Landau, a single mom and physician assistant in MultiCare’s vascular surgery department, finished America’s most prestigious marathon in 2 hours, 40 minutes, 2 seconds. Landau, a member of the Tacoma City Running Club, was 21st among female runners.

Only professional runner Dot McMahan, 40, of Michigan, was faster in the masters division. McMahan, the 2013 25 kilometer national champion, finished in 2:36:28.

Landau entered the race with a goal of finishing in 2:36:00, but that goal was quickly replaced by a new one: finishing.

Landau, one of three runners from Washington state in the elite field, went out with the lead pack not realizing how much distance they put between themselves and the second group.

She said she started too fast, then dropped back and spent most of the race running alone.

“The heat was all I could think about,” Landau said. Washington’s gloomy winter didn’t prepare her for Boston’s heat. She said her warmest runs since last year have been indoors on a treadmill.

Landau grew up in New York and was an all-America runner at Georgetown University in Washington, D.C., so she had friends and family along the course rooting for her Monday.

“There were times where I didn’t know if my body could take it,” she said. “But I didn’t want to disappoint the people who were cheering for me.”

Landau only recently emerged again as an elite runner. She stopped running at 22 because an eating disorder left her body incapable of handling the rigors of distance running.

It was not a good race or a smart race. It was not a dig-deep race. It was a survival race.

Kate Landau

on battling the heat to finish second in the women’s masters division at the 2017 Boston Marathon.

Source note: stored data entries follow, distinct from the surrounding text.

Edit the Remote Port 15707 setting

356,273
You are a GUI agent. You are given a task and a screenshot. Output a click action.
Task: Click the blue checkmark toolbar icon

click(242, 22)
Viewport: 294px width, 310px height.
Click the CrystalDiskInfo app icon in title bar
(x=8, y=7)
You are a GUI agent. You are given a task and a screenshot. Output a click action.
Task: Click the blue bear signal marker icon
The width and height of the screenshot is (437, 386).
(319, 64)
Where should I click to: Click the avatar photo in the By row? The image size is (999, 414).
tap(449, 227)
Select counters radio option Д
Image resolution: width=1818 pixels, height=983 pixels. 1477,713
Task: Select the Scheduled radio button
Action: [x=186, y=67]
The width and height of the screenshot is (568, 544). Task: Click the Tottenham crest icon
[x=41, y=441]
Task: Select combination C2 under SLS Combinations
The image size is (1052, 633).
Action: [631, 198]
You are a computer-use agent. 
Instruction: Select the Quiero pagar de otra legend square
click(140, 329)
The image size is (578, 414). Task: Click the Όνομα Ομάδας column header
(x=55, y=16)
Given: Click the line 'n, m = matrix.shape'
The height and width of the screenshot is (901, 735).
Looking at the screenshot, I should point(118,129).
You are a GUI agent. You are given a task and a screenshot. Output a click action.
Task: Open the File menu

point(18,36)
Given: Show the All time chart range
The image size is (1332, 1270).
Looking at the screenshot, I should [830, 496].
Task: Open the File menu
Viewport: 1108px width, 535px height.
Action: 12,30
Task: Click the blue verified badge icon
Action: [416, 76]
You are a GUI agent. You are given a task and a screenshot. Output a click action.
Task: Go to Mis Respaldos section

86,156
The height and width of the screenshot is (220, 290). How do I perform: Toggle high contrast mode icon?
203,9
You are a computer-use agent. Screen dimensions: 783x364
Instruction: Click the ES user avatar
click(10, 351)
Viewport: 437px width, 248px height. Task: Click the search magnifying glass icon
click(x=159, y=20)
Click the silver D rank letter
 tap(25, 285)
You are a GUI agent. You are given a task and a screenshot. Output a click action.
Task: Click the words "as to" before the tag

She returned to running 15 years later and ran in her first marathon in May. She won the Tacoma City Marathon in record time. In October, she won the Portland Marathon, shattering the women’s masters record and posting the second best time ever by woman.

Monday morning, she was the first of 88 South Sound residents (54 men and 34 women) to cross the finish line. She was the first woman and third runner from the state to finish.

Seattle’s Uli Steidl, 45, was the fastest runner from Washington, finishing in 2:38:06. Steidl twice won Boston’s masters division. Last summer, he made the fastest known roundtrip to the summit of Mount Rainier (4:24:30).

Landau’s second-place finish is the best performance by a South Sound athlete at the Boston Marathon since Puyallup’s Jim Martinson won the wheelchair division in 1981.